In vitro characterization of the clustering of C. elegans centralspindlin. (A-D) Bacterially expressed ZEN-4 proteins were purified in the presence of 250 mM salt and diluted to (A, B) 150 mM or (C, D) 83 mM. Total input (T) and supernatant (S) after centrifugation were analysed by SDS-PAGE. For C, after the first supernatant (S1) was removed, the precipitate (not shown) was resuspended into a high salt buffer and centrifuged to obtain the second supernatant (S2). (E) CYK-4 binding was assayed by reciprocal pull-down from E. coli lysates expressing both ZEN-4 fragments tagged with chitin-binding domain (CBD) and CYK-4 1-120 tagged with glutathione S-transferase (GST). (F) Schematic model of ZEN-4 and deletion constructs used in this study with a summary of their in vitro properties. ZEN-4 is comprised of a motor domain, a neck region containing several helix-breaking proline residues, a 100 amino acid region that forms a parallel coiled coil [20] and a tail domain. A small region (‘clustering element’) is required for clustering. (G) Microtubule-bundling assays with ZEN-4 constructs competent (Z601) or incompetent (Z585) for clustering complexed with CYK-4 1-232 (C232).

Figure 3

Clustering is essential for efficient transport of ZEN-4. (A) Still images from time-lapse observation of the interaction of Z601GFP or Z585GFP at 9 μg/ml with microtubules immobilized on a glass surface, showing plus-end accumulation of Z601GFP. (B) Frames from time-lapse observations showing a particle of Z601GFP (135 ng/ml, green) moving along a microtubule (red).

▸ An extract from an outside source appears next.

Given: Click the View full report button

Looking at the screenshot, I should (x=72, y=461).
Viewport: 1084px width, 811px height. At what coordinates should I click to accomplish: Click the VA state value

White dot highlights a particle moving in a continuous manner. (C, F, I, L) Kymographs depicting the movement of indicated motor constructs along microtubules. Avidin induces clustering of Z585GFP that has a C-terminal biotin-tag (I). A dimeric Kinesin-1 construct (K432GFP) was also observed for comparison (L-N). The arrowhead in C and I indicates accumulation of particles at the plus-end of microtubule. (D, G, J, M) Traces of photobleaching behaviour of the particles in the corresponding kymographs. (E, H, K, N) Association time plotted against the initial fluorescence intensity of each particle. (O) Summary of association time, velocity and run length. (P) Simulation of distributions of fluorescence intensities of particles containing 2, 4, 8, 12, 16 GFP moieties, assuming 50% of GFPs are fluorescently active.

Figure 4

Clustering of ZEN-4 is essential for cytokinesis. (A) Genetic analysis of the functionality of GFP-tagged wild-type (wt) and self-assembly incompetent (Δ586-603) zen-4 transgenes. The mutant defective in clustering could barely rescue zen-4 null animals to viability. (B) Time-lapse observation of the first cell division of the embryos from zen-4 null hermaphrodite mothers rescued by wt or mutant transgenes. Wild-type ZEN-4 localizes to the central spindle and strongly accumulates to the midbodies (arrows). In contrast, the self-assembly incompetent mutant transiently associates with the central spindle and fails to accumulate to the midbody. The mutant embryos exhibited partial cleavage furrow ingression followed by regression (arrowheads), as seen for depletion of ZEN-4 by RNAi and is a consequence of centralspindlin-independent furrowing. Elapsed time is indicated in min.

Figure 5

(A) Schematic summarizing the effect of clustering of centralspindlin on its motility along microtubules. (B) Positive feedback loop model for the interaction between centralspindlin and microtubules. Red lines and green dots represent microtubules and the centralspindlin heterotetramers, respectively. (C) Model explaining how centralspindlin accumulates and bundles microtubules exclusively in the equatorial region of a normally dividing cell.